--- Instructions to follow ---
Give back each entry exactly as written, apart from the pictures.

----------

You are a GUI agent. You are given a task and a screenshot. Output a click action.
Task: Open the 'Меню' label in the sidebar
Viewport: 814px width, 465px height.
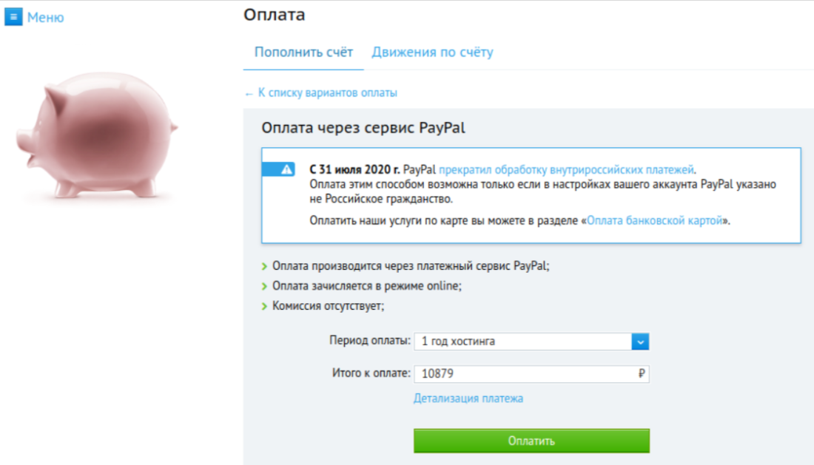point(45,17)
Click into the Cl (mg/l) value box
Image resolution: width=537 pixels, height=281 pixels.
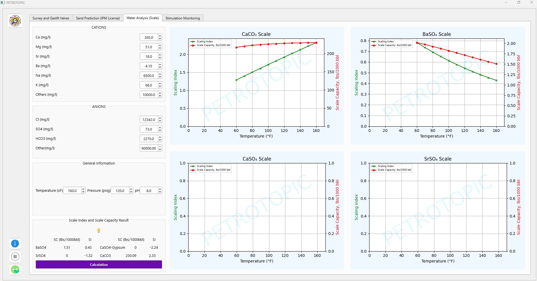[x=149, y=120]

----------

--- Solution to this task ---
You are a GUI agent. You are given a task and a screenshot. Output a click action.
Task: Open the 'Меню' label in the sidebar
Viewport: 814px width, 465px height.
point(45,17)
Click into the Cl (mg/l) value box
Image resolution: width=537 pixels, height=281 pixels.
[x=149, y=120]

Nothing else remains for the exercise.